Keine Visionen, nur Geprotze: "King of Stonks" inszeniert die Unternehmenswelt nicht wie so oft als attraktiv, sondern als spießig und stumpf. Aber manchmal hätte auch der Serie selbst kleckern statt klotzen gut getan.

"Wenn du erfolgreich sein willst, musst du immer wachsam sein. Denn je höher du steigst, desto tiefer kannst du fallen." Felix Armand, 30 Jahre alt und mit allen Floskeln der Unternehmenswelt ausgestattet, ist die rechte Hand seines Chefs. Felix hat den Plan, sein Chef präsentiert ihn. Und sein Chef, das ist Dr. Magnus Cramer, CEO der vielversprechenden – nicht zufällig an Wirecard erinnernde – Firma CableCash, die an die Börse gehen will. Das sollte auch ein großer Schritt für Felix werden: Zum Co-CEO. "Chief Executive Officer. Oder auf Deutsch: Chef von allem." Nur hat Felix' Chef einen anderen Plan...

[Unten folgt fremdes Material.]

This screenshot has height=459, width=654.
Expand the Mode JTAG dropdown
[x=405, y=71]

"King of Stonks": Netflix trifft auf Feuilleton

Dr. Magnus Cramer ist ein neureicher Gockel: Der Narzisst will zeigen, dass er "es geschafft hat" und ist zu phantasielos, um damit etwas Anderes zu meinen als sehr viel Geld. Tatsächlich hat CableCash enormen Erfolg. Die Firmenfeiern erinnern an den Film "The Wolf of Wall Street" – nur wird der Unternehmenshype in "King of Stonks" nicht als attraktiv inszeniert, sondern als spießig und stumpf. Hier gibt es Protzer, aber keine Visionäre. Wir beobachten nicht den DaVinci unserer Zeit. Sondern einen Mann über 40, wie er sich volltrunken das Firmenlogo auf den Allerwertesten tätowieren lässt. Und wir sehen eine Digitalministerin, die lieber Buddy des CEOs sein will, als eine Politikerin mit Plan.

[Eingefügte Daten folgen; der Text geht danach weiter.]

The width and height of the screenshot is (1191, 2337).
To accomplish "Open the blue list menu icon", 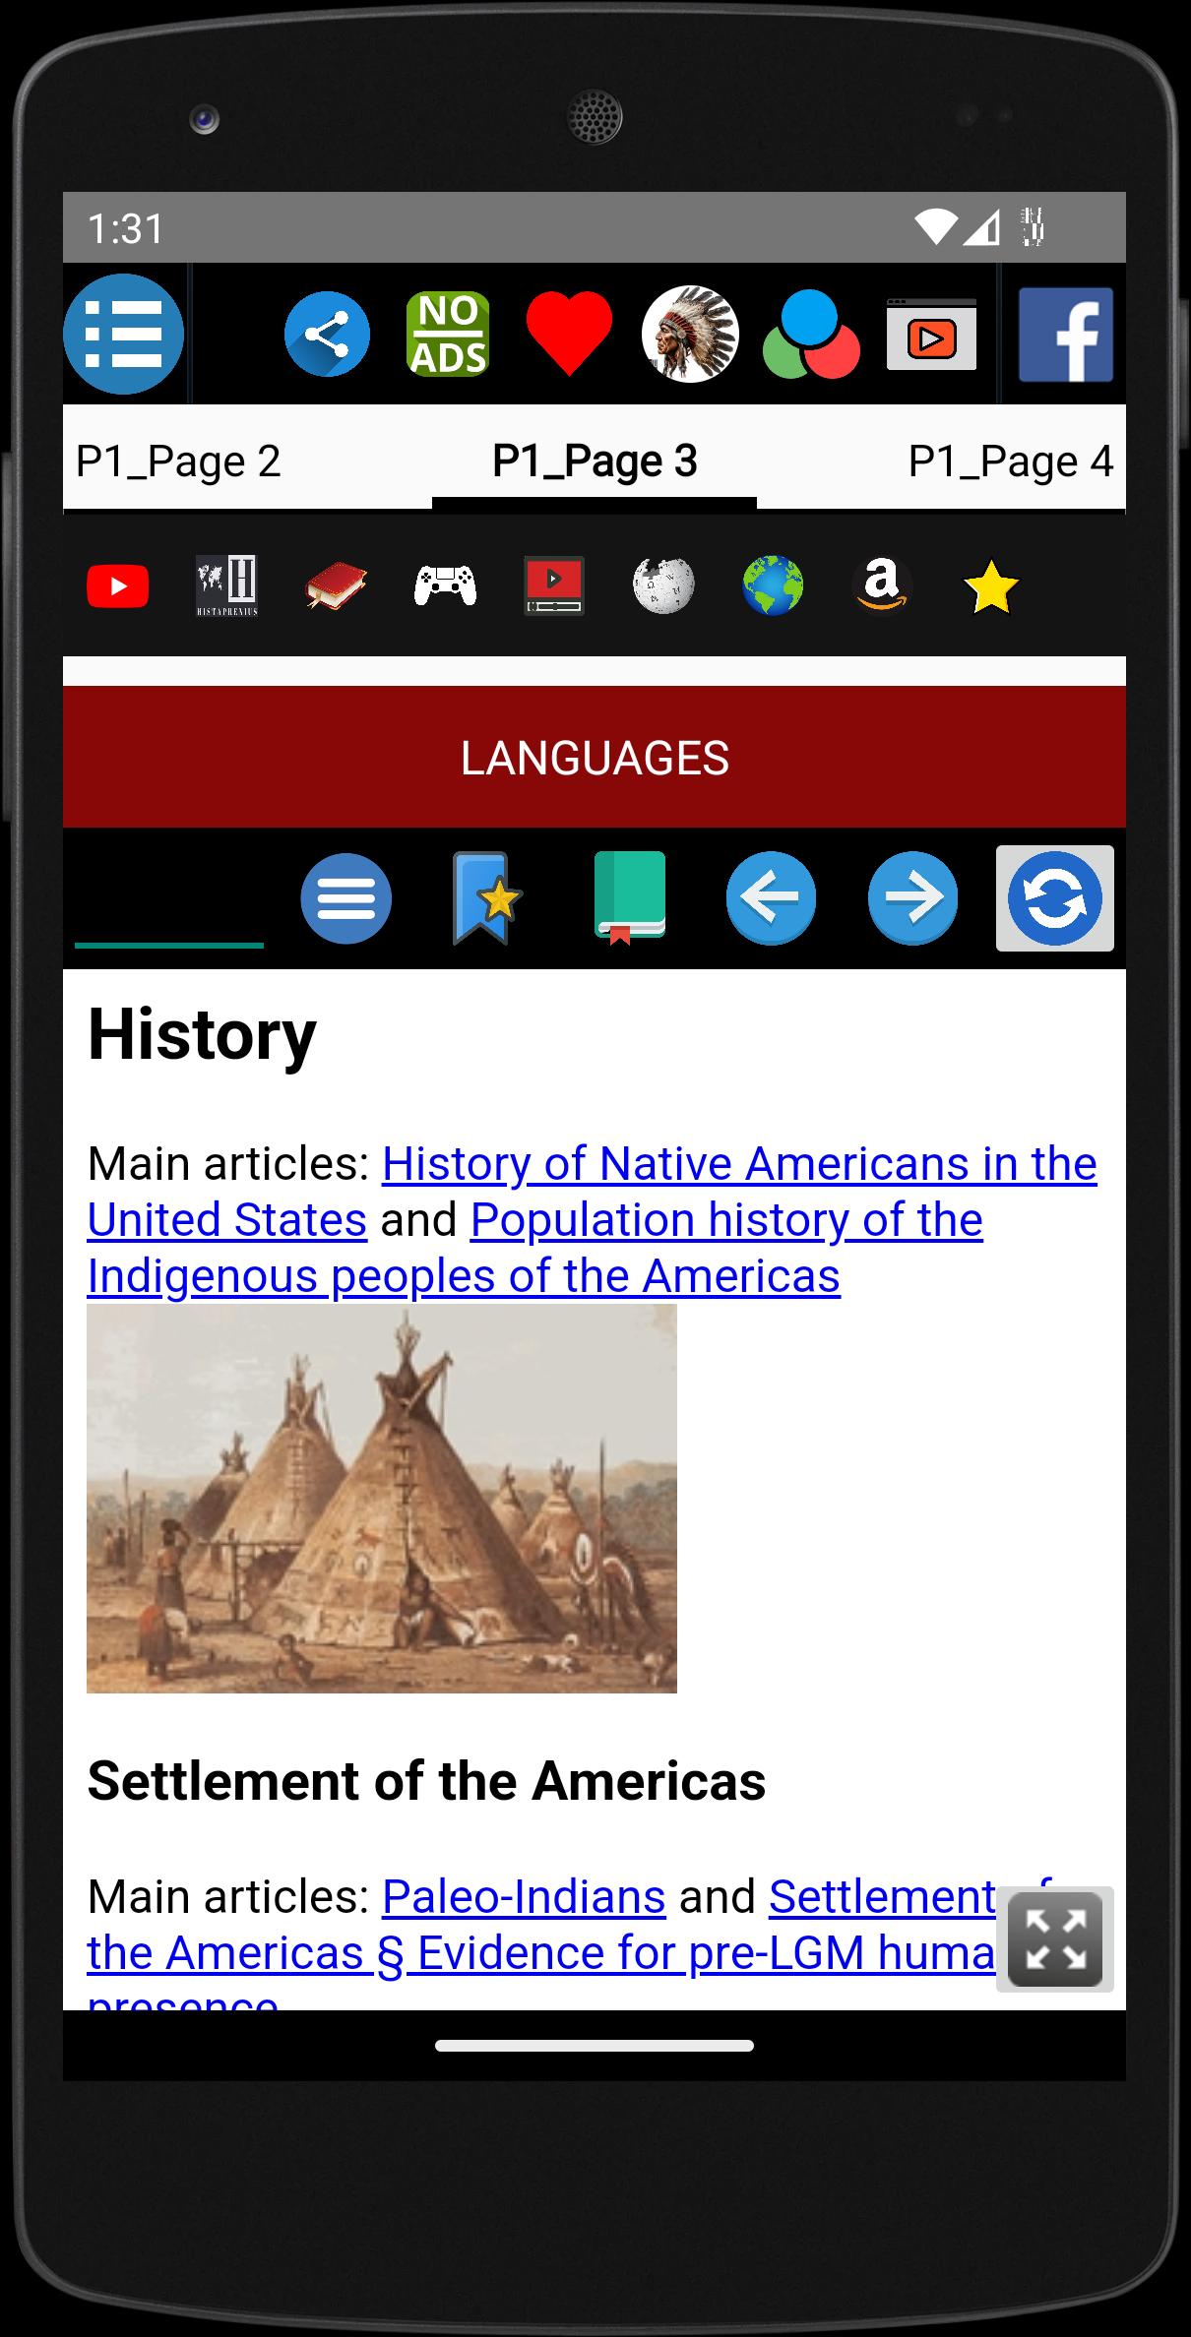I will point(124,334).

Dabei gibt es gar nichts zu feiern: In Anlehnung an den Wirecard-Skandal hat das fiktive Unternehmen CableCash Zahlen aufgeblasen, eine Firma künstlich teuer gekauft, um Bilanzen zu fälschen. Auch an die Ibiza-Affäre wird erinnert, zu schön sind die Red-Bull-Dosen platziert, die auch im Skandal-Video mit Heinz Christian Strache bereit stehen, dem ehemaligen Vizekanzler Österreichs. "King of Stonks" heißt: Netflix trifft auf Feuilleton. Wer die Skandale verfolgt hat, erhält von den Serienmachern ein lobendes Kopftätscheln: Hier zahlt sich aus, dass du versucht hast, den Überblick zu behalten, dafür zeigen wir dir jetzt den Wahnwitz.

Das muss doch Satire sein

Hinter der Serie steckt die Bild- und Tonfabrik, die etwa Jan Böhmermanns Neo Magazin Royal produziert hat, genauso wie die deutsche Netflix-Serie "How to Sell Drugs Online Fast". Ähnlich wie sie funktionieren die ersten Folgen von "King of Stonks": Schnelle Schnitte, Stimme aus dem Off, lustige Clips und: Gastauftritte – unter anderem von Uschi Glas, Christian Tramitz und Wilson Gonzalez Ochsenknecht, der als Teil eines Pornoplattform-Gründerduos für Action sorgen soll – und die Mafia schaut auch noch vorbei.

Da wünscht man sich direkt: ein bisschen mehr kleckern statt klotzen. Und wird ab der Hälfte der Staffel glücklich, wenn die präzisen Dialoge mehr Raum erhalten, die Hauptfigur Felix Armand treibende Kraft bleibt und doch leidender Held wird. Denn es sind nicht die Zahlen und die Rekonstruktion von Täuschung und Betrug, die diese Serie sehenswert machen. Es ist die Dynamik zwischen den Figuren, die Reibung und die Ängste. Die Form der Satire ist Balsam für Serienfans. Aktuell gibt es eine Fülle an Serien, die Betrug und Täuschung verhandeln und auf wahren Begebenheiten basieren. Sie zeigen uns, wie bereitwillig die Finanzwelt glaubt, statt zu prüfen. Auch wenn es sich um gigantische Summen handelt. Bei "King of Stonks" kann man sich endlich mal wieder entspannt denken: Das muss doch Satire sein – auch, wenn es bittere Realität ist.

"King of Stonks" ist ab sofort bei Netflix zu sehen.